The idea of a few cantrips per day doesn't work - it still leaves mundane solutions for most actions until the highest of levels.
So how do we combine the contradictory ideas that (a) at-will magic makes magic feel mundane that several people have stated, and (b) have that casters can contribute meaningfully in a magical way without having to resort to mundane actions? I don't think a direct compromise works, so what solutions orthogonal to mundane=mundane and at-will=mundane can we find?
Apologies if this is a repeat, but could we steal the basic concepts of magic in PBTA games like Monster of The Week?
You roll on all cantrips, regardless of effect. Several “glitches” are determined ahead of time.
On a roll of <=X, you fail to activate the cantrip.
On a roll of X+1 to x+Y, it’s a mixed success.

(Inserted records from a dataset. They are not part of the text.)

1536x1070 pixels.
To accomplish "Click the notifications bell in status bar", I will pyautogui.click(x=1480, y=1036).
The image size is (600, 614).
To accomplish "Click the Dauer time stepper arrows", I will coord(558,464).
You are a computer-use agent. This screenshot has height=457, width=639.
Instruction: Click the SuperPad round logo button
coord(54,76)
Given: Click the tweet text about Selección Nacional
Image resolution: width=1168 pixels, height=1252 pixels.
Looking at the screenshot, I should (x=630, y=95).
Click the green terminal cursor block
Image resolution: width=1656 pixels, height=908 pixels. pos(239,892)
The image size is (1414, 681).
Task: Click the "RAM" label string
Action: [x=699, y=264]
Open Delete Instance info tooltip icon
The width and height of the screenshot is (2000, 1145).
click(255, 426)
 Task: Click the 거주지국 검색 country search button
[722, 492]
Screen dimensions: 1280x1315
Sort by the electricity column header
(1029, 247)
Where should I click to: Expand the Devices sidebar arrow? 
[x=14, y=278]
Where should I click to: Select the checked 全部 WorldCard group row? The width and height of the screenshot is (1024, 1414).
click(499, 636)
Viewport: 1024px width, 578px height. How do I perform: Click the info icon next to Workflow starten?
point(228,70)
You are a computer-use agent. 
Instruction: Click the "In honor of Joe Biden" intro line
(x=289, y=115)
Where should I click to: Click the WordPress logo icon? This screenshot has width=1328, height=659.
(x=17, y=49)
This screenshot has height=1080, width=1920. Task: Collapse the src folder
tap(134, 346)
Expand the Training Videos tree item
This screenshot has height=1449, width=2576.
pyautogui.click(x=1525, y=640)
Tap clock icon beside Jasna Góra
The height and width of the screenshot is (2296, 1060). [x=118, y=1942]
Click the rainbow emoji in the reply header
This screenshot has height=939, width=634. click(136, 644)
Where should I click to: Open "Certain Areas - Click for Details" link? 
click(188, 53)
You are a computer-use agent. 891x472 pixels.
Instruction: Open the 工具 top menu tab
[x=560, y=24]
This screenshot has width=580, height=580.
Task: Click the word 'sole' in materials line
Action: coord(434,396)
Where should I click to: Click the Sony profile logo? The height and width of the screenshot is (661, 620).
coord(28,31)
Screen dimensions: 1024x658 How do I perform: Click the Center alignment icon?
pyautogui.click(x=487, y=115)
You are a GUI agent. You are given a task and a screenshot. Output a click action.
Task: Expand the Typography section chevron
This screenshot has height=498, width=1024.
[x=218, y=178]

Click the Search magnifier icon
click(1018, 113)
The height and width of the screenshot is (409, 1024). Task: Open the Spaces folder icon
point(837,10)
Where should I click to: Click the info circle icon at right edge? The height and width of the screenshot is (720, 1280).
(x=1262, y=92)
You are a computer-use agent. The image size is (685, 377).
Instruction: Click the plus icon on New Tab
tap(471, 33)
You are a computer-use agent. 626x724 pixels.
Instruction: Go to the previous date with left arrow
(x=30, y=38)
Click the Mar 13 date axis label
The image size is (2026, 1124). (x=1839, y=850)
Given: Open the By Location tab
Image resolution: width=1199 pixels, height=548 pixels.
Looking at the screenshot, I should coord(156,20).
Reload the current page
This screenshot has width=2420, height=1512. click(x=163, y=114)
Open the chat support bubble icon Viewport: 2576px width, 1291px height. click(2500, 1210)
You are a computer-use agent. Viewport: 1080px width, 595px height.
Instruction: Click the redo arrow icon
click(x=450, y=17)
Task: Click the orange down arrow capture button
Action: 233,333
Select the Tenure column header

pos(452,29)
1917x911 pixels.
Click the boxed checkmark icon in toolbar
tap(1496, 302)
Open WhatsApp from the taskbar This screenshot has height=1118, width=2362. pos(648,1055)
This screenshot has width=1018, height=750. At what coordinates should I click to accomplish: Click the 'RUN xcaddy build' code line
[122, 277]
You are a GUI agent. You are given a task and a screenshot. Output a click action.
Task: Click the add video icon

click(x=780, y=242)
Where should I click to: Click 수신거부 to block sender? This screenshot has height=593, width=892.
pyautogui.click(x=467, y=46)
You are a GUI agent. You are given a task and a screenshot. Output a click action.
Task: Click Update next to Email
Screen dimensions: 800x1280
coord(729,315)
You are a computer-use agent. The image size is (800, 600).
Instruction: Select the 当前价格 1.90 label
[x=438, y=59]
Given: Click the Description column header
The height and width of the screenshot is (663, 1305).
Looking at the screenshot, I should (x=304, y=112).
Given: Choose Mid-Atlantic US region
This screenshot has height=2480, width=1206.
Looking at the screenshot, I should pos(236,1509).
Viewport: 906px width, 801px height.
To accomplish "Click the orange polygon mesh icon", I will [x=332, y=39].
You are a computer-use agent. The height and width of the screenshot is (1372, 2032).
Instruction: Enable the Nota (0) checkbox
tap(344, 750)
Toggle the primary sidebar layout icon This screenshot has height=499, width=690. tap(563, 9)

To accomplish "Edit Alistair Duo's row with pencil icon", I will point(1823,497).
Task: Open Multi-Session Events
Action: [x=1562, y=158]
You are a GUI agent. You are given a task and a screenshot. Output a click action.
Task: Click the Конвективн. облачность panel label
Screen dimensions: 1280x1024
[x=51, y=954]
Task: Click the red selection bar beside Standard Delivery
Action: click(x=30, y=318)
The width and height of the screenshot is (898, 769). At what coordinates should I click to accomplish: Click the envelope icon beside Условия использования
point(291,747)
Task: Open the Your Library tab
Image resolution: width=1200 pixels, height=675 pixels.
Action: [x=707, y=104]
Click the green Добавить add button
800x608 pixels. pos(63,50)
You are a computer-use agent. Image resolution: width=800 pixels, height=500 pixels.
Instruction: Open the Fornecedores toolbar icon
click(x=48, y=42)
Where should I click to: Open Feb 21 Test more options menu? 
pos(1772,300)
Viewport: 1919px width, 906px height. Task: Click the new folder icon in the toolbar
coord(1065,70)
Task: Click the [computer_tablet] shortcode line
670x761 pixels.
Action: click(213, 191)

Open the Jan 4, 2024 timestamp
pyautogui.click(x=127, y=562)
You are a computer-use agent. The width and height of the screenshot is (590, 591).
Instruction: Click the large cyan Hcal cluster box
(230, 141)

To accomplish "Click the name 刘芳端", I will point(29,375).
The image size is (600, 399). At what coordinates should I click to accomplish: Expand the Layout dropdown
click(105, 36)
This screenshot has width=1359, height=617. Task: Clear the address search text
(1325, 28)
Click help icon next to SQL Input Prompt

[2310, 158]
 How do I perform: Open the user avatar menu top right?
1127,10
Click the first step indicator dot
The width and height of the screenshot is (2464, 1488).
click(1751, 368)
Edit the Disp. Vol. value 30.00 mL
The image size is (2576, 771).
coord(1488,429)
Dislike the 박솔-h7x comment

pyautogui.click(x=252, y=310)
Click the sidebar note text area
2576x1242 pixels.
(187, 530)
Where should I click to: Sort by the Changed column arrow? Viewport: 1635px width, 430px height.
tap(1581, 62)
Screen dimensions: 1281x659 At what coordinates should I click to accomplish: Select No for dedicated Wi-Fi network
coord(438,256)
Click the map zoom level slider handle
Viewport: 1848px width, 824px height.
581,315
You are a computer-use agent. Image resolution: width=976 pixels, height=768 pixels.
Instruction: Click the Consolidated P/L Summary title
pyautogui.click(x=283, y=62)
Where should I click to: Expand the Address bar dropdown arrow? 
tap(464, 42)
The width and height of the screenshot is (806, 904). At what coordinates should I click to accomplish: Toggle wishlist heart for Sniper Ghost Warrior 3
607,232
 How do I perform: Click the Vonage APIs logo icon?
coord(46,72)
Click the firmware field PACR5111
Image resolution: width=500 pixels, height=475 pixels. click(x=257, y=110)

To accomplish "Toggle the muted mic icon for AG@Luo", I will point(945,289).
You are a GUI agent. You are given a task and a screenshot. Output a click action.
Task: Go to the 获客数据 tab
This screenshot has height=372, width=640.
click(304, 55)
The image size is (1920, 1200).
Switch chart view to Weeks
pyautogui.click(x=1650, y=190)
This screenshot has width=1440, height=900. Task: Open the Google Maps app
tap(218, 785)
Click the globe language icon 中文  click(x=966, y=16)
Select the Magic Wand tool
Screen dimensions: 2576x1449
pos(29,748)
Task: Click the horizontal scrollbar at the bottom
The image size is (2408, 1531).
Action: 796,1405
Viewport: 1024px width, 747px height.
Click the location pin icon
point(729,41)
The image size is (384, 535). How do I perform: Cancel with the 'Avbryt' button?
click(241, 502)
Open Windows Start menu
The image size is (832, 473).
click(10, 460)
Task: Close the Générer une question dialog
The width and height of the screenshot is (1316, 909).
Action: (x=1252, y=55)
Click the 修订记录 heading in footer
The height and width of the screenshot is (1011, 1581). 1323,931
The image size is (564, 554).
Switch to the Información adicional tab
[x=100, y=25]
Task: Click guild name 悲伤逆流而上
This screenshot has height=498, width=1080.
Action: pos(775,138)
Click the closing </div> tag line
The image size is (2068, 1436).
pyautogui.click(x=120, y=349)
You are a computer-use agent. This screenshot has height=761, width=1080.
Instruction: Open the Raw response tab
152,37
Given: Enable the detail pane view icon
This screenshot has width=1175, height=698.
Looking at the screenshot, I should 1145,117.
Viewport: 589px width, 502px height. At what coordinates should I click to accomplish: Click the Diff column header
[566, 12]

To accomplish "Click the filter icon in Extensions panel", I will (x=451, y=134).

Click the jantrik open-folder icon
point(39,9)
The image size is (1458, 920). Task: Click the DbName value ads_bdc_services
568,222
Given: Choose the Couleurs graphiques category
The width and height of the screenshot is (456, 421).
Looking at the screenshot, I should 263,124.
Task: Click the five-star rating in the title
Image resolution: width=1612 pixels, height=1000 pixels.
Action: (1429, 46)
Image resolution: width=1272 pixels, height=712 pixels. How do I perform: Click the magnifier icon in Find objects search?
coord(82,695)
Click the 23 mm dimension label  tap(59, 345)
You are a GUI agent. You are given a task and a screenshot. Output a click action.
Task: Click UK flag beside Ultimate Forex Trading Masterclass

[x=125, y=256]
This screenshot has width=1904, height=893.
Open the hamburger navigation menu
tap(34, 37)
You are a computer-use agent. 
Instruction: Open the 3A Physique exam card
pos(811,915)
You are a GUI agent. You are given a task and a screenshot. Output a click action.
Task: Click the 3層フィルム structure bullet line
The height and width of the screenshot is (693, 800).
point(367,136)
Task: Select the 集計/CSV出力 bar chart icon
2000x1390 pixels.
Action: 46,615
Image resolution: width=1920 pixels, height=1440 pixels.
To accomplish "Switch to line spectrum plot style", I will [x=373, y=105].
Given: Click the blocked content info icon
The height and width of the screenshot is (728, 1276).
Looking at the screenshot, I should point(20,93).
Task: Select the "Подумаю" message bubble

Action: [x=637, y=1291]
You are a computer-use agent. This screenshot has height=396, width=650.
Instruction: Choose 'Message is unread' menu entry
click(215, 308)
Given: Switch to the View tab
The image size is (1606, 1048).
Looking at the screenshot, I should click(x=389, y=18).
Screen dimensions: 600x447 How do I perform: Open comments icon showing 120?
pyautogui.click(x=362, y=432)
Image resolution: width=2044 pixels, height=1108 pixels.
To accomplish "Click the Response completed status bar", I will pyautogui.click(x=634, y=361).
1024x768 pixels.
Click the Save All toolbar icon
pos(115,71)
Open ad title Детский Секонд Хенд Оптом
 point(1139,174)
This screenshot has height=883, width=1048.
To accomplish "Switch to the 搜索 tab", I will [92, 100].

The Cantrip works, and the player chooses a glitch, with DM approval
On a roll above X+Y, it’s a total success. It works, no glitch.
On a Natural 20 on a cantrip that can’t crit, you can choose a secondary benefit, like imposing disadvantage on a check, or giving advantage to an ally.
Just as a very very basic outline of the sort of thing we could do.
In this way, I’d also
consider eliminating many cantrips and folding what thy do into the appropriate magic skill, and giving that magic skill to the appropriate class and subclasses as a bonus skill. So, Spare the Dying is a Religion Skill option for anyone with the Spellcasting feature and the skill trained?
Then thighs like Arcana being able to attempt to disable magic traps and manipulate portals could work, with risks.